▶ _SET EXERCISE_
Please rewrite all the material below with every "screenshot" swapped for "screen capture" and nothing else changed. Leave the pictures out.

▶ _DATA FOR THE TASK_
◇ ◇ ◇

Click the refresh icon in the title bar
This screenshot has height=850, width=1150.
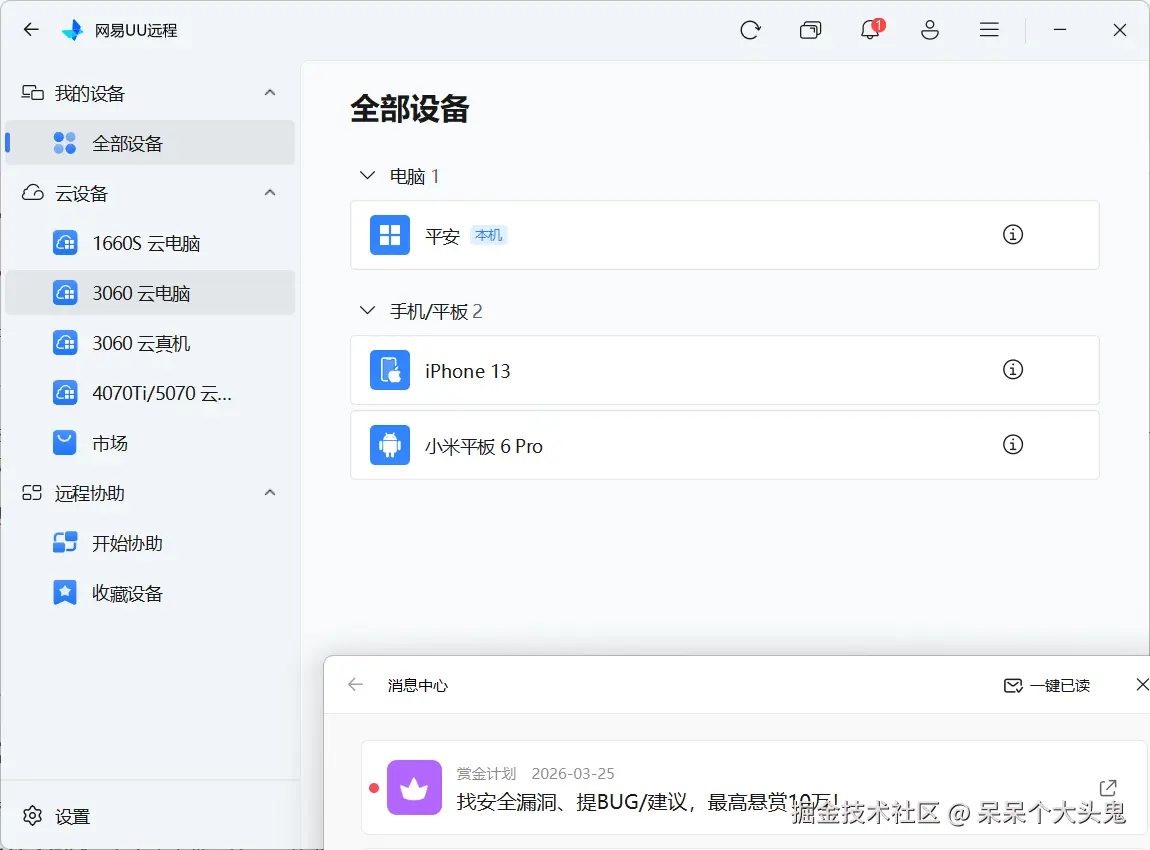pyautogui.click(x=751, y=30)
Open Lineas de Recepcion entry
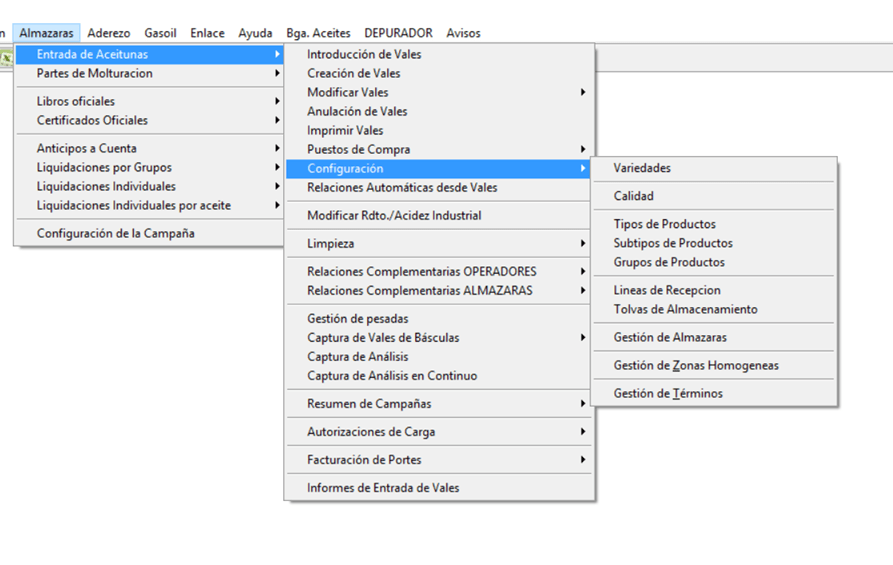Viewport: 893px width, 565px height. tap(667, 290)
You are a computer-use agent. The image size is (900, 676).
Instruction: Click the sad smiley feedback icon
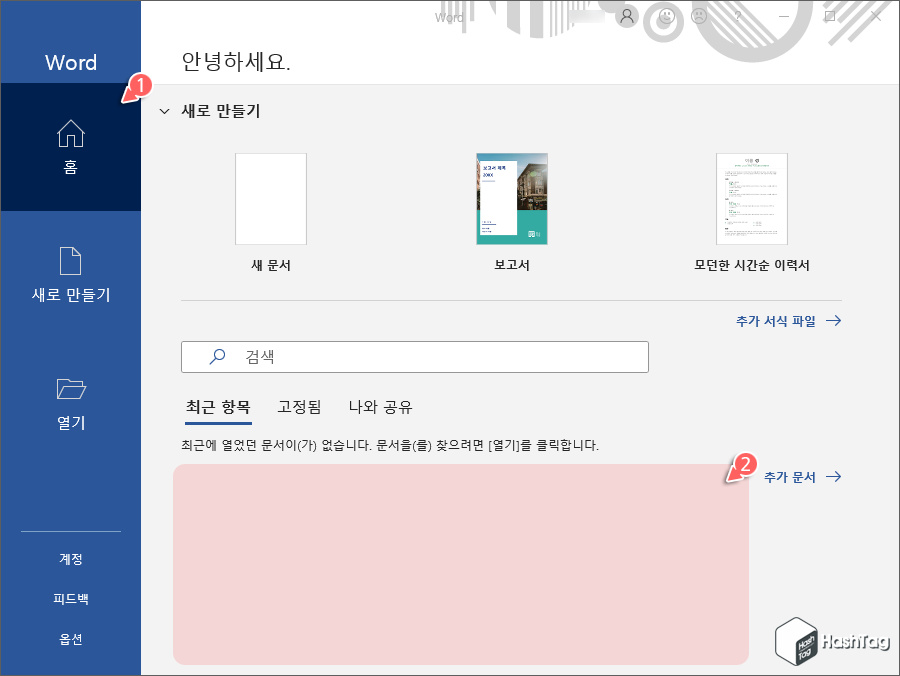point(698,16)
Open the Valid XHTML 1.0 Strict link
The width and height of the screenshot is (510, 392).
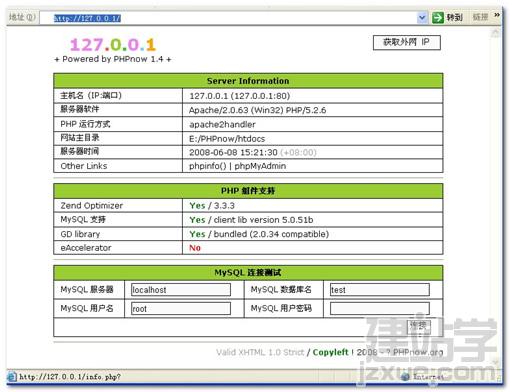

◇ ◇ ◇

▶ _TASK OUTPUT_
Click the refresh icon in the title bar
This screen capture has height=850, width=1150.
pyautogui.click(x=751, y=30)
Open Lineas de Recepcion entry
Viewport: 893px width, 565px height. tap(667, 290)
You are a computer-use agent. The image size is (900, 676).
Instruction: Click the sad smiley feedback icon
point(698,16)
Open the Valid XHTML 1.0 Strict link
The width and height of the screen capture is (510, 392).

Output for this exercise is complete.